Running Experiments

Using Reproducible Example Scripts

The project currently provides four reproducible risk cases via scripts in examples/: R2, R9, R10, and R13. Each script loads a pre-configured YAML file, runs the experiment, and writes results to results/.

# Tacit collusion (R2)
cd examples/R2
python run_r2.py --condition C1

# Strategic Misreporting (R9)
cd ../R9
python run_r9.py

# Normative Deadlock (R10)
cd ../R10
python run_r10.py --condition e1

# Excessive Rigidity to Initial Directives (R13)
cd ../R13
python run_r13.py

Each script loads configs from its configs/ subdirectory and writes results to results/.

Using the Python API

For full programmatic control, use config_loader and ExperimentRunner directly. This lets you modify components in code before running, or integrate experiments into larger pipelines.

from risklab.experiments.config_loader import (
    load_experiment_config,
    build_experiment_from_config,
)
from risklab.experiments.runner import ExperimentRunner

# Load and build
config = load_experiment_config("path/to/config.yaml")
components = build_experiment_from_config(config)

# Run
runner = ExperimentRunner(**components)
results = runner.run()       # returns list[dict], one per seed

# Access results
for result in results:
    print(result["risk_results"])    # {risk_id: {detected, score, ...}}
    print(result["metric_results"])  # {metric_name: value}
    print(result["task_result"])     # task evaluation or None

Multi-Seed Runs

LLM outputs are stochastic. Running with multiple seeds produces independent repetitions so you can measure variance.

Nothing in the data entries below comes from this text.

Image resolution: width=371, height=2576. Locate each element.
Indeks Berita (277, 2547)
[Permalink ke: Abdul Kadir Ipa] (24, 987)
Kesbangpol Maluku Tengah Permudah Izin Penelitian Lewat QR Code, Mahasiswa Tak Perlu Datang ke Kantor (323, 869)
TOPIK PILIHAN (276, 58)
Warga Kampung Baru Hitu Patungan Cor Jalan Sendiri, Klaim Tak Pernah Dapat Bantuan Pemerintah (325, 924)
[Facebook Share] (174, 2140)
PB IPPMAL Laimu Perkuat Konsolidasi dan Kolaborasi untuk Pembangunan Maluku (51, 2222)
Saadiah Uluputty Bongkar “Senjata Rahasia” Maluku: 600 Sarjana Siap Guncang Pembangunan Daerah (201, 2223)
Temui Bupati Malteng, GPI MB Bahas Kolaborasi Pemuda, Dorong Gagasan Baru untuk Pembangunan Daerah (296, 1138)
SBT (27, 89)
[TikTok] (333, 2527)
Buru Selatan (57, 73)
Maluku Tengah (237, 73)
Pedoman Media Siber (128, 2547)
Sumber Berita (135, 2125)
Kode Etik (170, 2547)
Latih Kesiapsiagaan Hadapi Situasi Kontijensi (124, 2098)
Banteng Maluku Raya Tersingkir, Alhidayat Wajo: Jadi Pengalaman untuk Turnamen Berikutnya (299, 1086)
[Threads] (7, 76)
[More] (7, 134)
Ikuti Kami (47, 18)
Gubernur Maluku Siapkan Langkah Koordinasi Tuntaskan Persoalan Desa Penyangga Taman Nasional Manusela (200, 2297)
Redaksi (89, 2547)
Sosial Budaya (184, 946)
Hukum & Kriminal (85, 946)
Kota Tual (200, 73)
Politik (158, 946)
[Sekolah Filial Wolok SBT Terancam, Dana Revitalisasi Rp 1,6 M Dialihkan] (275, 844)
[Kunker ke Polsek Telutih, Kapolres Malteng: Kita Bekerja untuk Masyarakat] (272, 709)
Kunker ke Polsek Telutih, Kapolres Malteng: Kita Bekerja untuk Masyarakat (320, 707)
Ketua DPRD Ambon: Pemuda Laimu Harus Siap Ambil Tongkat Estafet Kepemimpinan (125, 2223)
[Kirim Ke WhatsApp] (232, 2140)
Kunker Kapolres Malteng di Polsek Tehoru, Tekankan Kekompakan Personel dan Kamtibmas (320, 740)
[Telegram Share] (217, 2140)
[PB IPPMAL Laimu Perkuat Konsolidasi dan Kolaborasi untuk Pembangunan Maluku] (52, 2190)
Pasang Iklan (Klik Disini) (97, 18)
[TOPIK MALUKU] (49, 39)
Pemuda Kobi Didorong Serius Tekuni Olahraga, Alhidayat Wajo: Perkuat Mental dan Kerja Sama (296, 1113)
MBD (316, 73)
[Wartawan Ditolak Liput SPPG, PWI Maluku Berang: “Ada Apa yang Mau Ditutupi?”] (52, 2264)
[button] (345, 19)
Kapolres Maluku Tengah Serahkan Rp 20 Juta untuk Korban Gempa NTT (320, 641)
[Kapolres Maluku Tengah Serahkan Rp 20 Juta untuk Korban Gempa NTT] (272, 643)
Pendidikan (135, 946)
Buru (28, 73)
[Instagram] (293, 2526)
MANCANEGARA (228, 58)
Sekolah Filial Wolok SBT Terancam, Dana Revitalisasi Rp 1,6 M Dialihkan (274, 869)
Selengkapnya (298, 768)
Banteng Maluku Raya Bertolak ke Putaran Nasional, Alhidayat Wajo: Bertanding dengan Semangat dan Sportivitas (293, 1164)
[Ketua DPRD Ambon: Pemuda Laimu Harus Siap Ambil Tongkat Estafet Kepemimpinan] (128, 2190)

results = runner.run(num_seeds=5)   # 5 independent runs

Note

In the current framework, seed is a run index recorded in outputs. It is not guaranteed to map to a deterministic random seed in external LLM provider APIs.

Output Structure

results/
├── ExperimentId_aggregate.json         # all seed results
└── trajectories/
    ├── ExperimentId_seed0_cyclic.json
    ├── ExperimentId_seed1_cyclic.json
    └── ExperimentId_seed2_cyclic.json

Aggregate file — list of result dicts with risk_results, metric_results, task_result, num_rounds, seed, failure
Trajectory files — full message logs for replay and analysis

Inspecting Configs

Validate and preview a config before running:

python -m risklab.inspect_config path/to/config.yaml -A

See CLI Reference for all inspector flags.